Sean melepaskan pelukannya dan bangkit berdiri tepat didepan Sierra. Saat Sierra ingin mendongak untuk menatapnya, Sean mendorong Sierra sampai gadis itu berbaring diatas ranjang dan mulai mencium bibir gadis itu. Sean mengulum bibirnya dan menjelajahi isi dalam mulut gadis itu menggunakan lidahnya. Ciuman Sean merambat dirahang gadis itu dan menjelajahi setiap inci garis rahang Sierra sampai kelehernya dan kembali kebibirnya. Sebenarnya Sean tidak berniat melakukan itu tapi melihat respon dari tubuh Sierra terhadap sentuhannya itu yang membuat Sean melakukan hal itu. Perlahan Sierra mulai membalas ciuman Sean dan mengikuti apa yang dilakukan Sean padanya.
Mendengar deru langkah memasuki kamarnya, Sean melepaskan ciumannya membuat Sierra membuka matanya dan menatapnya. "Tunggu sebentar." Bisik Sean dan mengecup bibir Sierra sekilas lalu bangkit dari atas tubuh Sierra dan melihat Marcos sudah berdiri di depan lorong menatapnya dan Sierra dengan tatapan tak menyukai perbuatan mereka. Sepertinya Marcos sudah berdiri disana beberapa menit yang lalu.
"Keluarlah. Nanti aku menyusulmu." Perintah Sean dan Marcos hanya menunduk lalu menatap tajam pada Sierra sebelum keluar dari ruangan kamar Sean.
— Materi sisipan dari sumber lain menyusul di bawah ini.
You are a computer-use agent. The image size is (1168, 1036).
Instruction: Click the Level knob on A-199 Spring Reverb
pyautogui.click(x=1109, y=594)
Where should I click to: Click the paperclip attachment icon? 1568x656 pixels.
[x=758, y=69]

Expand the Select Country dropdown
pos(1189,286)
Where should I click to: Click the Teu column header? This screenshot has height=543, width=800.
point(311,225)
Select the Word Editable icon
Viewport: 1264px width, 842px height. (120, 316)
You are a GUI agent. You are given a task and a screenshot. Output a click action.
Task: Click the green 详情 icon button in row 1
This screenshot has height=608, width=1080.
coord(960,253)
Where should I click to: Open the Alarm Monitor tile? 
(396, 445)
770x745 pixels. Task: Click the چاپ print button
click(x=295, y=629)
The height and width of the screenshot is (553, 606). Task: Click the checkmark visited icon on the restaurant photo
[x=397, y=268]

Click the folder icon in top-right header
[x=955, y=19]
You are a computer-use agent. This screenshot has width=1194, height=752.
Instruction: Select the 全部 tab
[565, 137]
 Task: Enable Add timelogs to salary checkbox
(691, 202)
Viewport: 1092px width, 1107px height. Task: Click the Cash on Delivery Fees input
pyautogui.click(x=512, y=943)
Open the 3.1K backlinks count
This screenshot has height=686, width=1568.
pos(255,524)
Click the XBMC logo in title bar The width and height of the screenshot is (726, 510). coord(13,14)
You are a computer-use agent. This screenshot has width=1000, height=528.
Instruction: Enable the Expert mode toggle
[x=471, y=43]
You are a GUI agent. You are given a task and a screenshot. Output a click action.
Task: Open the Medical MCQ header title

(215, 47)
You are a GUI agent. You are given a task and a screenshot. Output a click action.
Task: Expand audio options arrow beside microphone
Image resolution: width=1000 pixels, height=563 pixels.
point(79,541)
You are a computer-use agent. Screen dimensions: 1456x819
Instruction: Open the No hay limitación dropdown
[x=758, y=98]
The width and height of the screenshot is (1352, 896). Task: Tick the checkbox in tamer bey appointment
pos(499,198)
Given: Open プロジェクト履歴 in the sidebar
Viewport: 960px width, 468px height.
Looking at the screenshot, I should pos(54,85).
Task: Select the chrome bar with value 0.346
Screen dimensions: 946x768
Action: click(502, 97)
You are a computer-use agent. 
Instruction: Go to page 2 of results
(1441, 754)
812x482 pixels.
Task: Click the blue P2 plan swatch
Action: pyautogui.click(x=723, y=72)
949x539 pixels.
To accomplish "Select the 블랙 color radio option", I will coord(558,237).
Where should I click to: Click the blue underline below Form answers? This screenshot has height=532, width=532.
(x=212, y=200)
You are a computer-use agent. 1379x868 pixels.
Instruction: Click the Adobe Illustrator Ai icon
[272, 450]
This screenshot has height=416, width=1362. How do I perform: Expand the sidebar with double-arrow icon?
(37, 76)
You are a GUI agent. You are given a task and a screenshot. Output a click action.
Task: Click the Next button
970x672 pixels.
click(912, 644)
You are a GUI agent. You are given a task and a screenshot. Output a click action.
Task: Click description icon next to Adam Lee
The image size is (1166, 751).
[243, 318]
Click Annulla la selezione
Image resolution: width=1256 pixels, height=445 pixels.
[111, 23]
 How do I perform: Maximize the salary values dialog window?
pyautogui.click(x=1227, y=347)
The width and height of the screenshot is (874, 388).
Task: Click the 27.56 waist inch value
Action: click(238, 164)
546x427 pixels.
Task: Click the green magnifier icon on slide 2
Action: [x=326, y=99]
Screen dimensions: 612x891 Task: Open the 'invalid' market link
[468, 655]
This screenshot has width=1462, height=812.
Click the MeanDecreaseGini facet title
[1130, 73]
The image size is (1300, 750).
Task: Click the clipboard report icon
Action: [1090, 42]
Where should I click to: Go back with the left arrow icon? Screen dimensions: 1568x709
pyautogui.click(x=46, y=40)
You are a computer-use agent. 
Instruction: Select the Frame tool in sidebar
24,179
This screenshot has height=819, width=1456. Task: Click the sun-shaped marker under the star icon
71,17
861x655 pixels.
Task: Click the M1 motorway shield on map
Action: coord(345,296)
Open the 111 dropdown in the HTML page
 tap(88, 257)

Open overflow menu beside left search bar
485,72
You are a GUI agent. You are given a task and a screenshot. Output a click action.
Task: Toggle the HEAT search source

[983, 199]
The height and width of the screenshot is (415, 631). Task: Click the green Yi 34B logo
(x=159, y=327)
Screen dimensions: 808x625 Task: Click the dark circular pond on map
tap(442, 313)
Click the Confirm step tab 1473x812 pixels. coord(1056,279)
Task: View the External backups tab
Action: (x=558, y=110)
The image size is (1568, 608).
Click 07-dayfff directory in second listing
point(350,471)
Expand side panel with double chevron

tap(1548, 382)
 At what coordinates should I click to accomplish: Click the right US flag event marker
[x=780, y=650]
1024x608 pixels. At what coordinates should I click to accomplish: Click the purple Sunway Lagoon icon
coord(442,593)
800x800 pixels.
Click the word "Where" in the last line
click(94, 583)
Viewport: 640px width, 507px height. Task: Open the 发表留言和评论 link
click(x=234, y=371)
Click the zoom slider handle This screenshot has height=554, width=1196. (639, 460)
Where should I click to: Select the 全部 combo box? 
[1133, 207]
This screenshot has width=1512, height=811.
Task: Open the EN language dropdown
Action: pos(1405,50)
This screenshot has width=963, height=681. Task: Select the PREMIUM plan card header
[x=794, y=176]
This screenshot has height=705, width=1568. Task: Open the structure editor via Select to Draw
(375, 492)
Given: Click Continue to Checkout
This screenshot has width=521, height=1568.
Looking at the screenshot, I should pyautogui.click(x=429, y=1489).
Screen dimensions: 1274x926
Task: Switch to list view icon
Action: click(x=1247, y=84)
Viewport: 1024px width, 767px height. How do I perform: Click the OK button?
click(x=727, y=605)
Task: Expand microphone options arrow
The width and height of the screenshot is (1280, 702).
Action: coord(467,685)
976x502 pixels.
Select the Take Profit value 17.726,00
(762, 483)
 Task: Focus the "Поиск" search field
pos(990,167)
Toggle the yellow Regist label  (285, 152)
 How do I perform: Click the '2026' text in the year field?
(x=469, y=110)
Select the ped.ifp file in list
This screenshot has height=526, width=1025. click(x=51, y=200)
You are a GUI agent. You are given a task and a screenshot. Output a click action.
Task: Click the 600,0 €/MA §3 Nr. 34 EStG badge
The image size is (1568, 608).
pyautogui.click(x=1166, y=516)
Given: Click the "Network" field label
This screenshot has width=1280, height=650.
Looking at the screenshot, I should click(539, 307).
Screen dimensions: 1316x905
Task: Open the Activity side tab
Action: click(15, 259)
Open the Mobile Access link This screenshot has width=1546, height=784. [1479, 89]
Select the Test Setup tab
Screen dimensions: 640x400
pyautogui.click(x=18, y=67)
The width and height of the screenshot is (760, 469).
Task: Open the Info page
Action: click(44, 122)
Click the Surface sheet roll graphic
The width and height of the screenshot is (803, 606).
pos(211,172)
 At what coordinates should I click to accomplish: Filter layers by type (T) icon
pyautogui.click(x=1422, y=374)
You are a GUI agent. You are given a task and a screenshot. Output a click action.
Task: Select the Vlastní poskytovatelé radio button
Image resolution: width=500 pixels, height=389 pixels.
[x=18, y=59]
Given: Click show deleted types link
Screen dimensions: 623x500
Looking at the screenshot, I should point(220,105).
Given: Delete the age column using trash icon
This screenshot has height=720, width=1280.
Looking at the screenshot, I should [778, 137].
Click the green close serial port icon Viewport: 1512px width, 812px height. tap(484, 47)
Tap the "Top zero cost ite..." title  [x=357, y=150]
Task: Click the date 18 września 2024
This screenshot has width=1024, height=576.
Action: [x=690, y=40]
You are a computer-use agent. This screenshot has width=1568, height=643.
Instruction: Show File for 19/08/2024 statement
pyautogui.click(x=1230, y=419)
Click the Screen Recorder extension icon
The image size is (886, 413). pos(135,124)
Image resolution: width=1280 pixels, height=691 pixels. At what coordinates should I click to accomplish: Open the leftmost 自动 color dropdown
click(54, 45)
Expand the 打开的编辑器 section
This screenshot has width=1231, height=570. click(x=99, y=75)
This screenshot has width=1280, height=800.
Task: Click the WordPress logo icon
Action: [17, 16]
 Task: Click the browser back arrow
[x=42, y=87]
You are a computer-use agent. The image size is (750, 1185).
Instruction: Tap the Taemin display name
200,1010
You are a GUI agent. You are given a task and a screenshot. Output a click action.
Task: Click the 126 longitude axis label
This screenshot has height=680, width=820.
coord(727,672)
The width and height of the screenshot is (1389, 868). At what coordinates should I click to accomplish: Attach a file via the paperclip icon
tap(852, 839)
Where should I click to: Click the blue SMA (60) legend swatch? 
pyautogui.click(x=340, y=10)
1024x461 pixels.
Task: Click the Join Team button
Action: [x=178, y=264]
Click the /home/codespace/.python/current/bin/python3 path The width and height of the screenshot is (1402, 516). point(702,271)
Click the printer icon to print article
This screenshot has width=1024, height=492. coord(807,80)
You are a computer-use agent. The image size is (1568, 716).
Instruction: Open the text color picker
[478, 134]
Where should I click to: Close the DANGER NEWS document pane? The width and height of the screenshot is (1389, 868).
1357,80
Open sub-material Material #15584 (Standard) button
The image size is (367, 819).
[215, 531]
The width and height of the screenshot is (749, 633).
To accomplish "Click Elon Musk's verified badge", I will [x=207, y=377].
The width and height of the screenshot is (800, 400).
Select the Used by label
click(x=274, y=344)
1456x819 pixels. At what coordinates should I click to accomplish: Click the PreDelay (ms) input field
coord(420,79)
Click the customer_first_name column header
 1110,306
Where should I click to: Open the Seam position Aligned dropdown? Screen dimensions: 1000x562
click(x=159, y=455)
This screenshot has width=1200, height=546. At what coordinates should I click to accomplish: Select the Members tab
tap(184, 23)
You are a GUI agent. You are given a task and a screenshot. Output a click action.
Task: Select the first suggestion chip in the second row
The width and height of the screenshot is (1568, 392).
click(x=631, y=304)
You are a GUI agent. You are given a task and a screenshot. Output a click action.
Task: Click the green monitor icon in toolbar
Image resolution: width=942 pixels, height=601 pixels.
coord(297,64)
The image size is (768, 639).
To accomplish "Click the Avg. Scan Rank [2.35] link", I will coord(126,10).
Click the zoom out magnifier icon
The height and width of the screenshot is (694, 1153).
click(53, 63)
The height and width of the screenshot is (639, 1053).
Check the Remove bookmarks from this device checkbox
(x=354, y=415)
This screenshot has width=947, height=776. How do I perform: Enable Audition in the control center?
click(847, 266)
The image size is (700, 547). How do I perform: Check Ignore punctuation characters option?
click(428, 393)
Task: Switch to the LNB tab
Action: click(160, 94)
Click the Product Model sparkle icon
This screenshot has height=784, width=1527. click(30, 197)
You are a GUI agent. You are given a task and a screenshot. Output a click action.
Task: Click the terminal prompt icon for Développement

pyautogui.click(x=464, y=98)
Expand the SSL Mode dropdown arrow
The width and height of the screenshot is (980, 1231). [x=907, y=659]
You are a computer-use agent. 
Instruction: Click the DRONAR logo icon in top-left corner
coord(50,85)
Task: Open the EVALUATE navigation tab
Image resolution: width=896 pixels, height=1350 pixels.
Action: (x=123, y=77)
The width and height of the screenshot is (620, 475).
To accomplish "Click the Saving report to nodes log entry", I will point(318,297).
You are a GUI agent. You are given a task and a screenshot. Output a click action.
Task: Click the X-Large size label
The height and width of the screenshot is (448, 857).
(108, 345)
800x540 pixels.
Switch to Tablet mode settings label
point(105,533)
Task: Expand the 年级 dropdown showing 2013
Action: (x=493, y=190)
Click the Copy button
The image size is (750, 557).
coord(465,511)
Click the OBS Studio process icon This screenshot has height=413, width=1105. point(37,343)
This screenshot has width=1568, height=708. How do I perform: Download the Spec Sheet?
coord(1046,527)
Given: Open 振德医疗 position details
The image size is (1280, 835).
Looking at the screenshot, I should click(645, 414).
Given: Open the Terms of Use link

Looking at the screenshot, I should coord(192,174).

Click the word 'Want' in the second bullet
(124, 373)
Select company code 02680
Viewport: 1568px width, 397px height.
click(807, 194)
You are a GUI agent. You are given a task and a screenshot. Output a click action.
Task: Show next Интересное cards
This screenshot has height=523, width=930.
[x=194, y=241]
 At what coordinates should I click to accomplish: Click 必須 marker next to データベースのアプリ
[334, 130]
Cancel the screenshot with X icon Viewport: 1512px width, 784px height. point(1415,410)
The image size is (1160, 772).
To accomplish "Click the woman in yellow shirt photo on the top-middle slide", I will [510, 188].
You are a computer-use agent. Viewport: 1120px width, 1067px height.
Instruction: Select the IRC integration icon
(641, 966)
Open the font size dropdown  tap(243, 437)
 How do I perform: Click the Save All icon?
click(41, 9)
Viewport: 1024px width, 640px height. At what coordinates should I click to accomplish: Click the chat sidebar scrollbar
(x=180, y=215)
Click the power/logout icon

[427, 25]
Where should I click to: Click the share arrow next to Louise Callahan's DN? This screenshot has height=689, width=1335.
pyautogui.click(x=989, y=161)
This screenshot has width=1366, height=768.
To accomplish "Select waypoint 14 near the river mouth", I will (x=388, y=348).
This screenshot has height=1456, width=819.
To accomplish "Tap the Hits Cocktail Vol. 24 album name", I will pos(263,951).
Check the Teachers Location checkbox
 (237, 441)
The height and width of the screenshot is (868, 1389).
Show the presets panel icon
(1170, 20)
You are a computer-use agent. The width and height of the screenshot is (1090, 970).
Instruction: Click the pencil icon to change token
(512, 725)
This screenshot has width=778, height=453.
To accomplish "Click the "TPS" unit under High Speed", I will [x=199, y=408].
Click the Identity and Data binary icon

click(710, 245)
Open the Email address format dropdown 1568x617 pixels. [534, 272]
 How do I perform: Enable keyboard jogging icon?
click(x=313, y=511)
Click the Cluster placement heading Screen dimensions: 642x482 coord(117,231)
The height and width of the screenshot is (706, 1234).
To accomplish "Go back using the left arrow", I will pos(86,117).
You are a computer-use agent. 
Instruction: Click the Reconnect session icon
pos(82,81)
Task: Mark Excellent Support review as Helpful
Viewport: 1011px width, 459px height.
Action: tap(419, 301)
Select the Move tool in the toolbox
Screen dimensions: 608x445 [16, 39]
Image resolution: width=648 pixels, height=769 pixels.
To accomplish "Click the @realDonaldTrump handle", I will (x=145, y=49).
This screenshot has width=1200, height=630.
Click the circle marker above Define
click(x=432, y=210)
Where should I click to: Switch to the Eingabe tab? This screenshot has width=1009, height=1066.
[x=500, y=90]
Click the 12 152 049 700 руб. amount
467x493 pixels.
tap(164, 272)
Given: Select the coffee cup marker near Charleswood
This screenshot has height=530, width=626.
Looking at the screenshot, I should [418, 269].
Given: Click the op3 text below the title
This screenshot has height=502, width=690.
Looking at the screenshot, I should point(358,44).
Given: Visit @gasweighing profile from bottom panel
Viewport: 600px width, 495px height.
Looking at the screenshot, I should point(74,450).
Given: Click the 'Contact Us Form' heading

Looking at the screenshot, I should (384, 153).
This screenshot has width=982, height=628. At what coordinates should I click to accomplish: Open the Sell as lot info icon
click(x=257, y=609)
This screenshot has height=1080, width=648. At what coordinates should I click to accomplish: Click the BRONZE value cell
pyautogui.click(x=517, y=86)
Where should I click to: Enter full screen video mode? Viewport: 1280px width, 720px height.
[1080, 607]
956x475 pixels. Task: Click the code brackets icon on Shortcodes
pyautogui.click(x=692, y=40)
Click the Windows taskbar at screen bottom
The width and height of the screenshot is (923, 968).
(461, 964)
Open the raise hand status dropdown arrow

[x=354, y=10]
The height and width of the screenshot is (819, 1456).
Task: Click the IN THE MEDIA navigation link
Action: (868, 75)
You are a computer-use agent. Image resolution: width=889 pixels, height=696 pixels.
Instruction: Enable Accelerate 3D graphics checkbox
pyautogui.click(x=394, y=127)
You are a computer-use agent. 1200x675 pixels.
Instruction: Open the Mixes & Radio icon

Sean kembali menatap Sierra dan memegang kedua lengan Sierra lalu menariknya untuk berdiri. Sean merapikan gaun gadis itu dan menarik resleting itu kembali.
"Aku ada urusan sebentar. Mungkin tengah malam aku baru pulang. Kau masuk kekamarmu, nanti pelayan yang akan menyiapkan makan malammu." Ucap Sean dan mengelus pipi dan bibir Sierra dengan lembut.
"Iya." Balas Sierra dan Sean keluar kamar bersama Sierra lalu mengantar gadis itu kekamarnya.
Sean menyusul Marcos yang sudah menunggunya didepan rumah. Dia hanya mengabaikan tatapan Marcos yang menatapnya sinis. Mereka berdua masuk kedalam mobil dan Marcos yang menyetir sedangkan Sean duduk dikursi belakang.
"Sepertinya kau menikmati ciuman tadi dengan gadis itu." Gumam Marcos.
Sean terkekeh. "Apa sekarang kau sedang menjadi temanku?"
"Aku berbicara sebagai temanmu bukan sekretarismu." Jawab Marcos dan menatap Sean melalui kaca spion didepannya.
Sean menghela napas pelan dan memalingkan wajahnya menatap keluar jendela. "Kalau begitu aku akan menjawabnya. Iya, aku menikmatinya."
Marcos menghela napas pelan. Sepertinya sia-sia jika dia harus menasehati Sean agar tidak jatuh hati pada Sierra meskipun lelaki itu selalu mengelaknya. Sean pasti akan mengatakan hal yang sama berulang-ulang kalau dia akan melindungi gadis itu. "Lebih baik kau jaga hatimu." Gumam Marcos.
"Apa kau masih berpikir kalau aku menyukainya?" Tanya Sean dan memiringkan kepalanya kearah Marcos.
"Pengawal yang menjaga mereka sedikit memberi pelajaran pada mereka Sir karena mereka tidak bisa diam." Jawab Marcos dan tatapannya lurus kedepan.
"Kau sudah menjadi sekretarisku sekarang?" Tanya Sean dan tersenyum miring.
"Sebentar lagi kita akan sampai Sir. Anda tidak perlu khawatir." Jawab Marcos dan menganggap hubungan mereka sebagai rekan kerja sekarang karena tidak ingin terlalu lama berargumen mengenai gadis itu.